Everything from the line that contains "You are a GUI" through the last line below should be transcribed exactly, except the pictures.
::::::::
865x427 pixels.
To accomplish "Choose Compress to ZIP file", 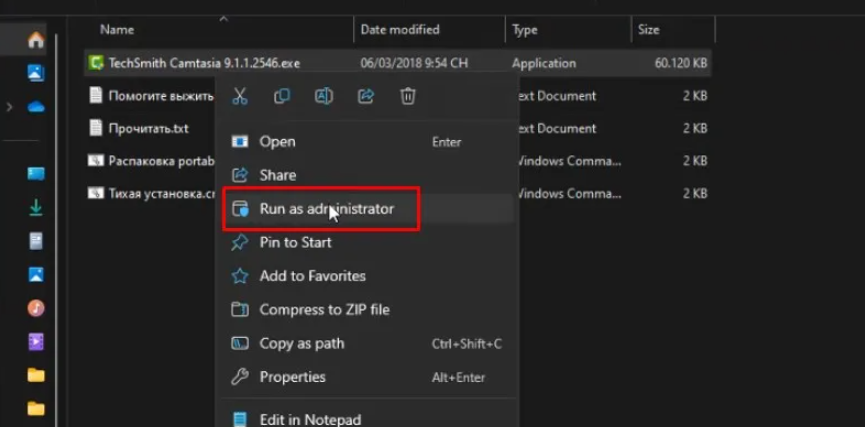I will pos(324,310).
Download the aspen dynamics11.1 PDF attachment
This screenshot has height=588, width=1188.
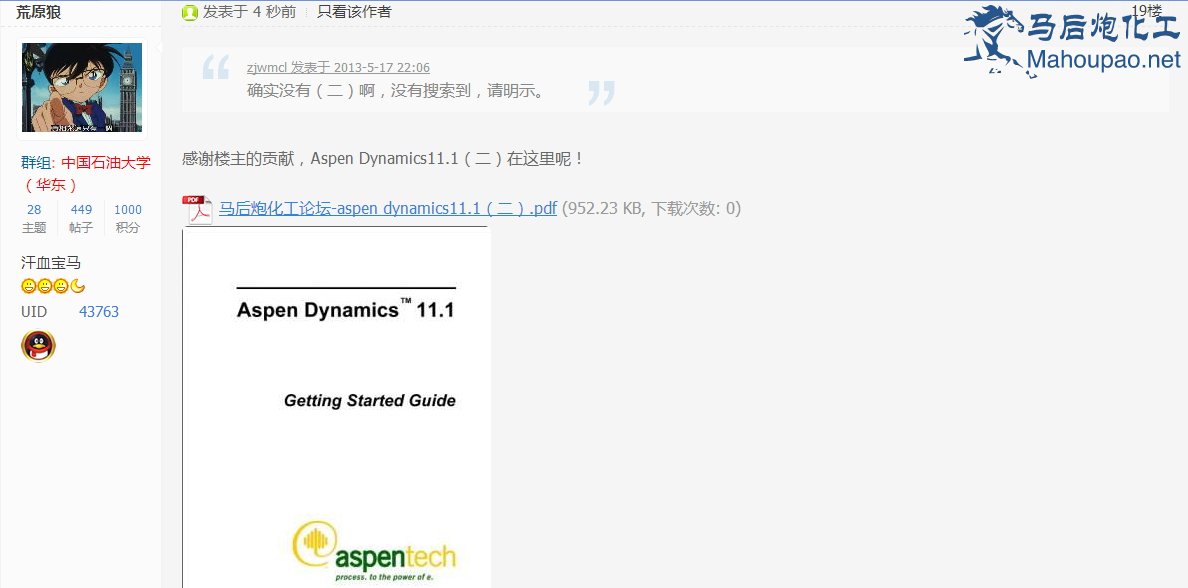(387, 209)
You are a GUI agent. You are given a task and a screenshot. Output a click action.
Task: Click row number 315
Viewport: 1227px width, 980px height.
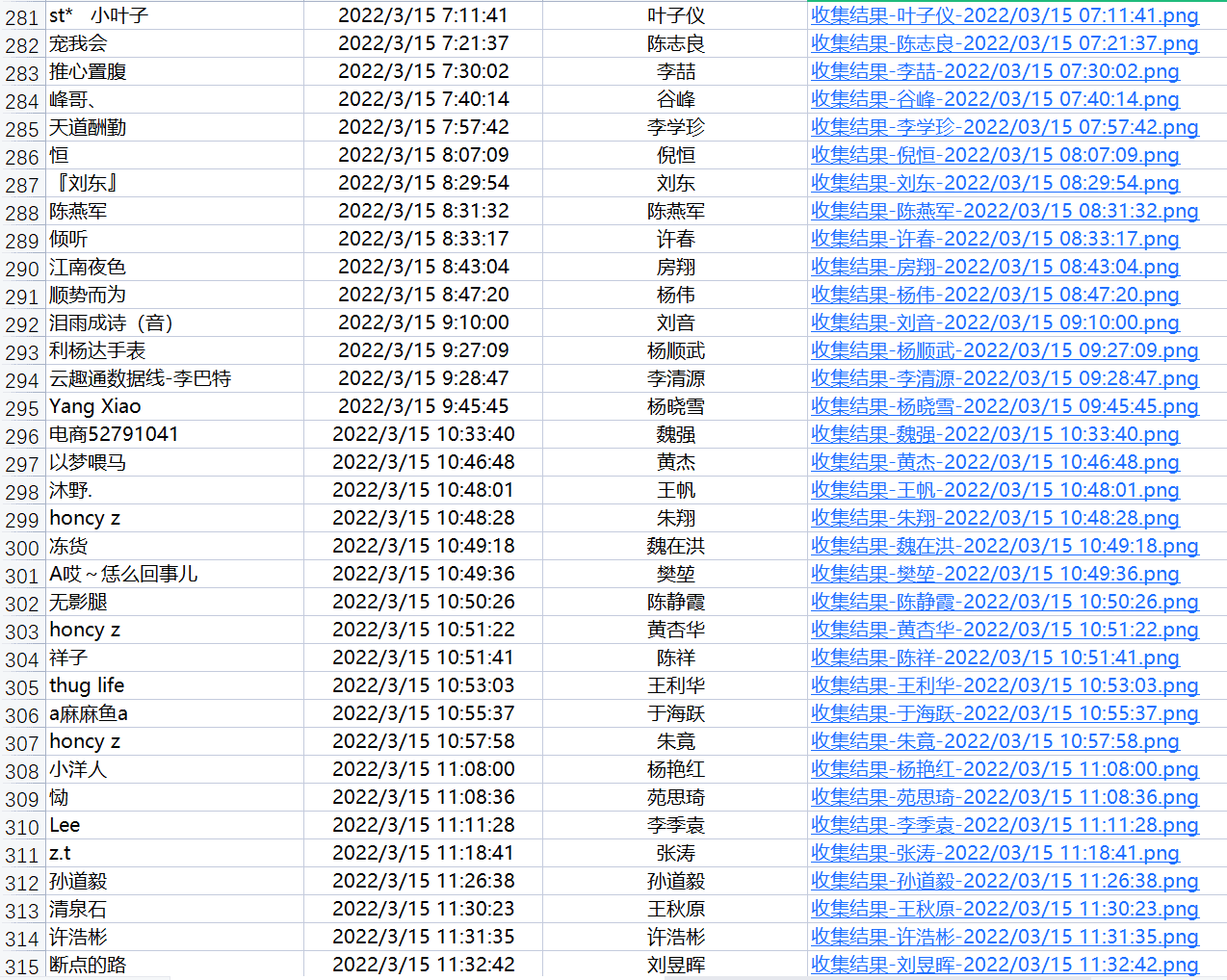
::::::::
→ Answer box:
You are a GUI agent. You are given a task and a screenshot. Output a click action.
Task: Click row number 315
Viewport: 1227px width, 980px height.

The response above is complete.